Müssen Sie Ihren privaten PC oder Ihr privates Telefon nutzen, dann können Sie die Kosten dafür anteilig absetzen. Auch Internetkosten können im Ausmaß der beruflichen Nutzung geltend gemacht werden.

Kosten für Schreibtisch und Bürosessel

Büromöbel sind grundsätzlich nur für ein steuerliches Arbeitszimmer absetzbar. Allerdings – und das ist in der Arbeitnehmerveranlagung 2020 neu - können 150 € an Werbungskosten für ergonomisches Büromobiliar (wie zum Beispiel Schreibtisch, Schreibtischsessel und Tischlampe) ohne Anrechnung auf das Werbungskostenpauschale geltend gemacht werden können. Jedoch müssen zumindest 26 Tage im Jahr ausschließlich zu Hause im Homeoffice gearbeitet worden sein.

Insgesamt können für die Jahre 2020 und 2021 300 € geltend gemacht werden. Machen Sie mit der Arbeitnehmerveranlagung 2020 bereits 150 € für Büromöbel geltend, können Sie 2021 ebenfalls nur 150 € absetzen. Haben Sie 2020 jedoch noch keine Möbel gekauft, sondern erst 2021, bleibt für die Arbeitnehmerveranlagung 2021 der volle absetzbare Betrag von 300 €.

Sind die Anschaffungskosten höher als der maximal absetzbare Betrag, werden Sie den übersteigenden Betrag in das Folgejahr mitnehmen können. Voraussetzung dafür ist jedoch, dass Sie auch im Folgejahr zumindest 26 Tage ausschließlich im Homeoffice verbracht haben.

Ein Beispiel

  • Susanne Z. hat im Jahr 2020 einen Bürostuhl um 400 € gekauft.
  • 150 € davon kann sie 2020 absetzen.
  • 150 € kann sie 2021 absetzen.
  • Die verbleibenden 100 € kann sie im Jahr 2022 geltend machen.
  • Voraussetzung ist, dass sie in allen Jahren zumindest 26 Tage im Homeoffice gearbeitet hat.

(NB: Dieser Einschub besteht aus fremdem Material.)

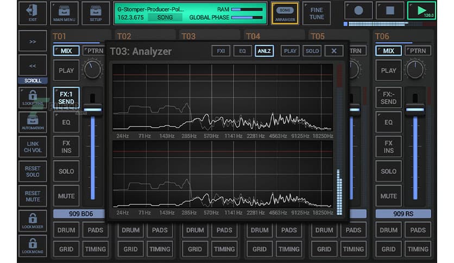Toggle the Song Arranger switch

(x=285, y=13)
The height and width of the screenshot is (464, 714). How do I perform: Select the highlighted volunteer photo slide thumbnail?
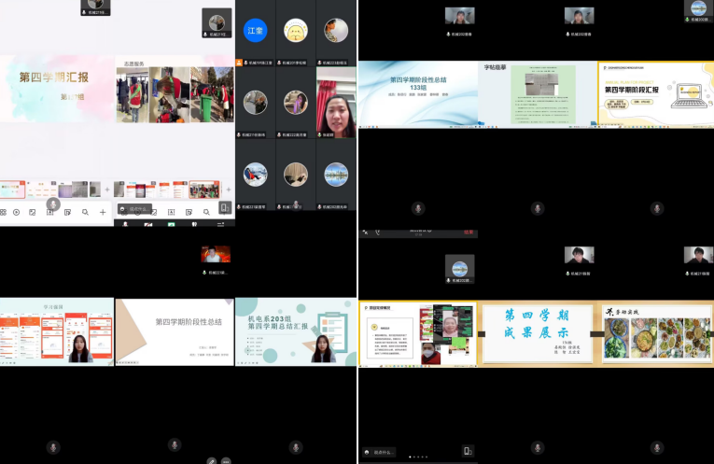tap(204, 190)
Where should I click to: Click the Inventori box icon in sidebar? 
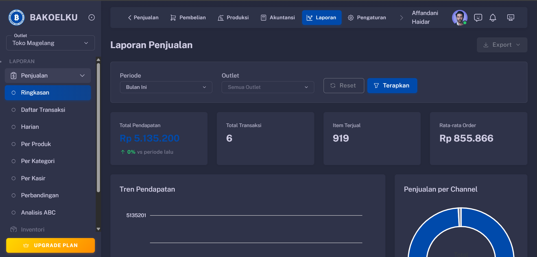pos(13,229)
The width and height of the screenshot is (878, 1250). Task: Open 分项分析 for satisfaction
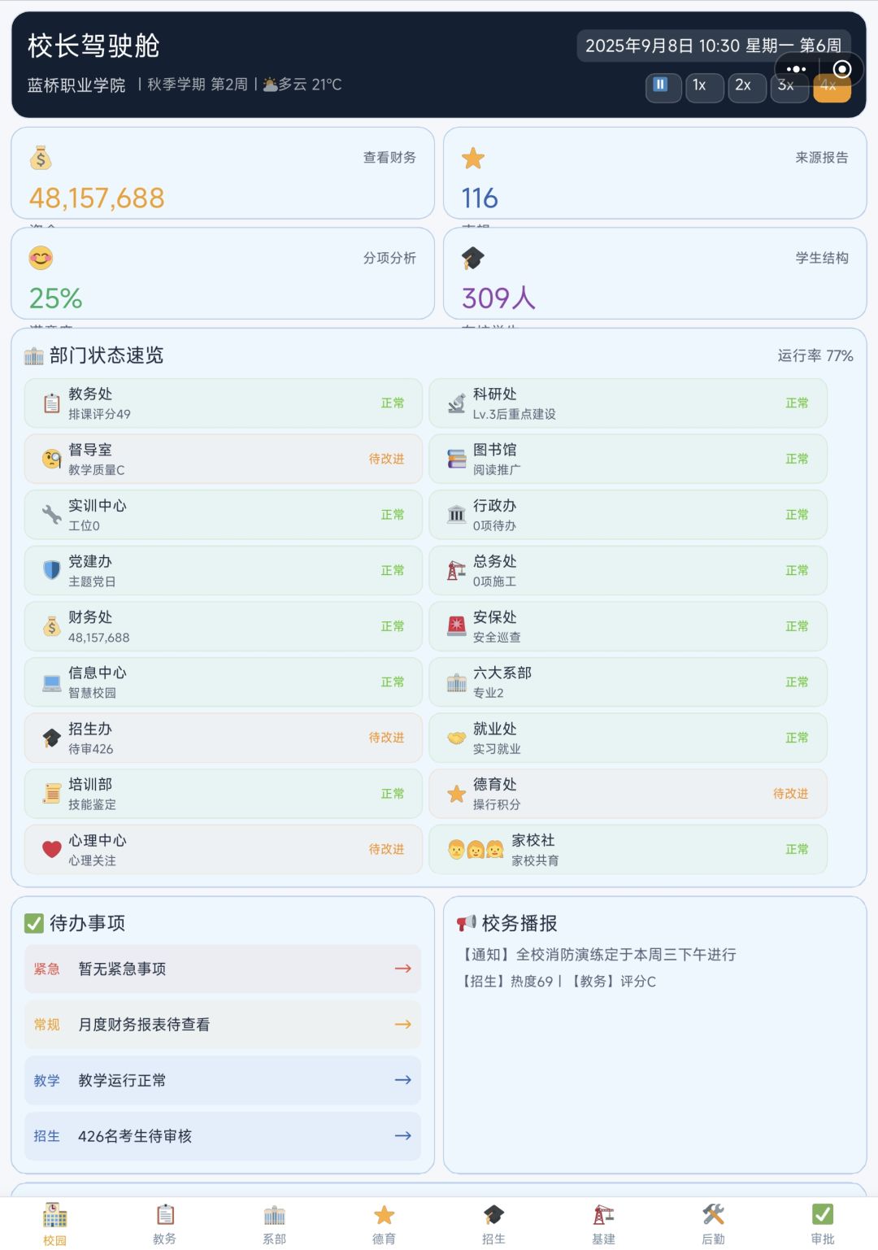(389, 258)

Wurde der Bürostuhl – wie in unserem Beispiel – im Jahr 2020 gekauft, können Sie die Kosten dafür ab April 2021 in der Arbeitnehmerveranlagung mit dem Formular L1 HO-2020 unter KZ 158 geltend machen.

Achtung: Verwenden Sie KEINE der bisherigen Kennzahlen, da es sonst zu Fehlern im Bescheid kommen kann

Haben Sie die Arbeitnehmerveranlagung 2020 bereits durchgeführt und einen Bescheid erhalten, obwohl Sie noch absetzbare Büromöbel haben? Dann können Sie die Büromöbel nachträglich wie folgt geltend machen: Wählen Sie im FinanzOnline unter „Weitere Services“ den Menüpunkt „Bescheidänderung“. Wählen Sie „Änderung gem. § 295a BAO“ und geben Sie in der nachfolgenden Eingabeseite die entsprechenden Daten ein.

Steht mir das Pendlerpauschale während Kurzarbeit oder Homeoffice zu?

Haben Sie bereits vor der Kurzarbeit oder dem coronabedingten Homeoffice Anspruch auf ein Pendlerpauschale gehabt, dann haben Sie das auch weiterhin, und zwar bis 30.06.2021. Ab Juli 2021 muss nach derzeitigem Rechtsstand tatsächlich im entsprechenden Ausmaß gependelt werden.